The final catalog is written to disk in the output directory given 
when the 
:class:`~yt.analysis_modules.halo_analysis.halo_catalog.HaloCatalog` 
object was created.

All callbacks, quantities, and filters are stored in an actions list, 
meaning that they are executed in the same order in which they were added. 
This enables the use of simple, reusable, single action callbacks that 
depend on each other. This also prevents unecessary computation by allowing 
the user to add filters at multiple stages to skip remaining analysis if it 
is not warranted.

Saving and Reloading Halo Catalogs
----------------------------------

A :class:`~yt.analysis_modules.halo_analysis.halo_catalog.HaloCatalog` 
saved to disk can be reloaded as a yt dataset with the 
standard call to load.
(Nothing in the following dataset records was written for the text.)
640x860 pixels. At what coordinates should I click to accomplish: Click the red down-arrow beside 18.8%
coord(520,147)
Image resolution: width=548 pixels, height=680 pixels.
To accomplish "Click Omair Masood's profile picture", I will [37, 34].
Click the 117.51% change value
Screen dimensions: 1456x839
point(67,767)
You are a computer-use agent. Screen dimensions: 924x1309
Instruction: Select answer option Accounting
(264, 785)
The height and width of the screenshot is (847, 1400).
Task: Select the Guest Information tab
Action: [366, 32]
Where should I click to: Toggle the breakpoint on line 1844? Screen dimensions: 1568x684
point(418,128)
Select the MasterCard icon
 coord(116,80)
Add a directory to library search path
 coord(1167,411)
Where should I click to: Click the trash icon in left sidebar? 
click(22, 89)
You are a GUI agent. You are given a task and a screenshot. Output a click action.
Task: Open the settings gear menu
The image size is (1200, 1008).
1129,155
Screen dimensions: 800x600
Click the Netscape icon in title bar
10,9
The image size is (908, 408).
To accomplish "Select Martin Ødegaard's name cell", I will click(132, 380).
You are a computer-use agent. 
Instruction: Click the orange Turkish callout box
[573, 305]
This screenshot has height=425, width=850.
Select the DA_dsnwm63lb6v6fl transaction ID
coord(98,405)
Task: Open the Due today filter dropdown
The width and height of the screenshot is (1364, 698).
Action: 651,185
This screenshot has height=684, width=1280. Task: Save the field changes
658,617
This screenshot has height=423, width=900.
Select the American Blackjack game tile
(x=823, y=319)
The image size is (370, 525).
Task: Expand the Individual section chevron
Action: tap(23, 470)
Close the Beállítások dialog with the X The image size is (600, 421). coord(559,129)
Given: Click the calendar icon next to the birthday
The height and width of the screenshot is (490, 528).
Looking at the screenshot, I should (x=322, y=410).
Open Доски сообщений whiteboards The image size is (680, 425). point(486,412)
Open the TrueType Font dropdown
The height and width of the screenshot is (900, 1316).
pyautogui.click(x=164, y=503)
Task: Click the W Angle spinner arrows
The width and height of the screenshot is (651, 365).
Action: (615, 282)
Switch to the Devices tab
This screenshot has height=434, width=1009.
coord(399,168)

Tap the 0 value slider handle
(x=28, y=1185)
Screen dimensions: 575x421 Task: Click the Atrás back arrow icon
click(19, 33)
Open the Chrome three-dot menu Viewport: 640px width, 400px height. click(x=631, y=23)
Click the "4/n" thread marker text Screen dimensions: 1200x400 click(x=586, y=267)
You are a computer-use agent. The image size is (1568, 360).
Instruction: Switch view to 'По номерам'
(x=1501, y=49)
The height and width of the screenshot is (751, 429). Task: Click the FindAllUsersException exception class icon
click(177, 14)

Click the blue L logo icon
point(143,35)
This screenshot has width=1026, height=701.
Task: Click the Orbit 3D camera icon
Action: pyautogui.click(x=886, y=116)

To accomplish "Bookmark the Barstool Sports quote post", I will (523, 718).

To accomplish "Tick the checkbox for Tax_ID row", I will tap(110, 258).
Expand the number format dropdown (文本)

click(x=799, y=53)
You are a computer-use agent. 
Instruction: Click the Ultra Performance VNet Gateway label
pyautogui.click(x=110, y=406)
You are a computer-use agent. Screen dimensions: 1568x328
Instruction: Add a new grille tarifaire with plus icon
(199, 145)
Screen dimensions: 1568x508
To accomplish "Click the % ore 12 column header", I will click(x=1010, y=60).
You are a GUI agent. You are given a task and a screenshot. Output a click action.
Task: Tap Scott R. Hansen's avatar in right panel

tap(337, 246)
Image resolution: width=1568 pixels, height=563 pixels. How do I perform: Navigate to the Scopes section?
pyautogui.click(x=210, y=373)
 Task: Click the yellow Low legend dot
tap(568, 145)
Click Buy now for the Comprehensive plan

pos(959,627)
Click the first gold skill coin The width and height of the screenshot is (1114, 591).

Any side data, such as profiles, can be reloaded 
with a ``load_profiles`` callback and a call to 
:func:`~yt.analysis_modules.halo_analysis.halo_catalog.HaloCatalog.load`.

.. code-block:: python

   hds = yt.load(path+"halo_catalogs/catalog_0046/catalog_0046.0.h5")
   hc = HaloCatalog(halos_ds=hds,
                    output_dir="halo_catalogs/catalog_0046")
   hc.add_callback("load_profiles", output_dir="profiles",
                   filename="virial_profiles")
   hc.load()

Worked Example of Halo Catalog in Action
----------------------------------------

For a full example of how to use these methods together see 
:ref:`halo-analysis-example`.